## [INSTRUCTIONS TO FOLLOW]
Please copy the records below word for word, beginning at the line that contains "The width and" and stopping after the line that contains "Action: [27, 119]". Output only those lines, without the pictures.

## [RAW DATA]

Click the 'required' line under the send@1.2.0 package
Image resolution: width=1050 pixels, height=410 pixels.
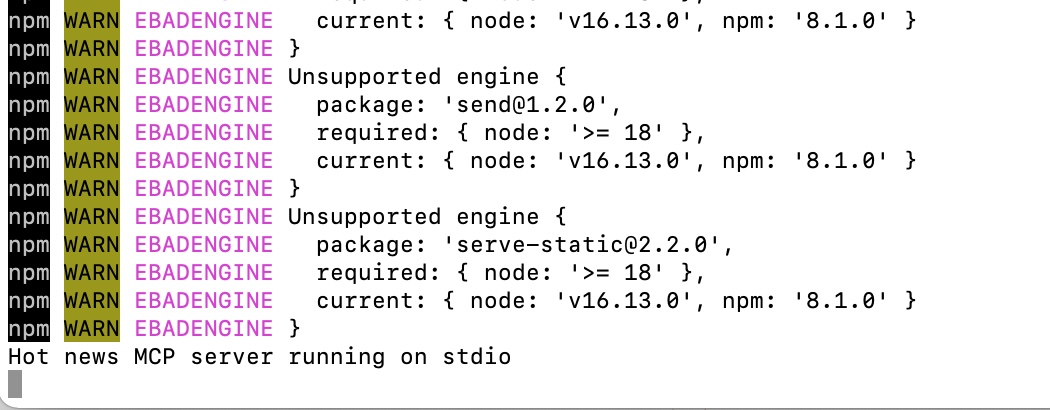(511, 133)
==
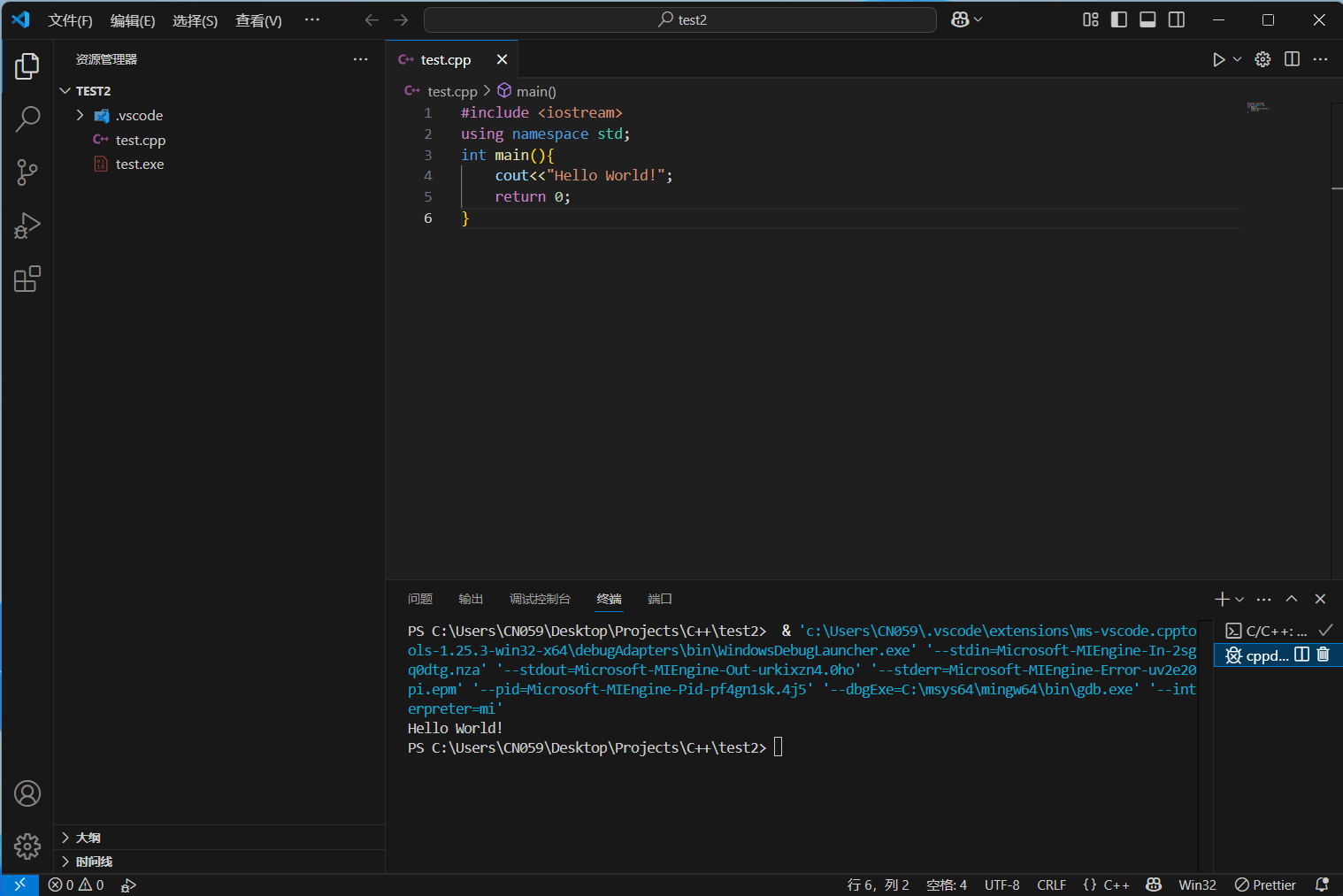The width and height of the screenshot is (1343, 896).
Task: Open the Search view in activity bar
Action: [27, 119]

## [EXERCISE OUTPUT]
The width and height of the screenshot is (1343, 896).
Task: Open the Search view in activity bar
Action: [27, 119]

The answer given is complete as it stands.